# Data records
Segment Open

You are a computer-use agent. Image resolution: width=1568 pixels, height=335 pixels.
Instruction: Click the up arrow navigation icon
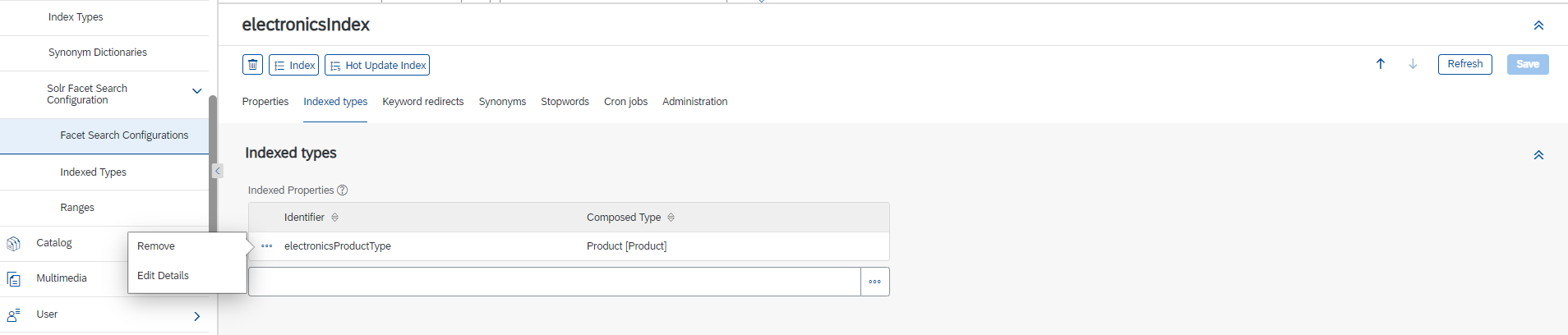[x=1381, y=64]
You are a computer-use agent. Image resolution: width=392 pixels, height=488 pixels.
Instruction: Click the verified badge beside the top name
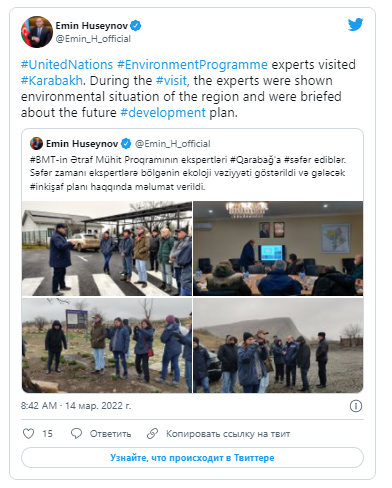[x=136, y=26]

Segment Closed
Segment Open

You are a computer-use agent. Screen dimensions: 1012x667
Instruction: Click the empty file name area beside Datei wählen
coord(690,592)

Segment Closed

# Work required
Report how many lines in the listing above have the string "width" in them; write the number only.

# Answer section
2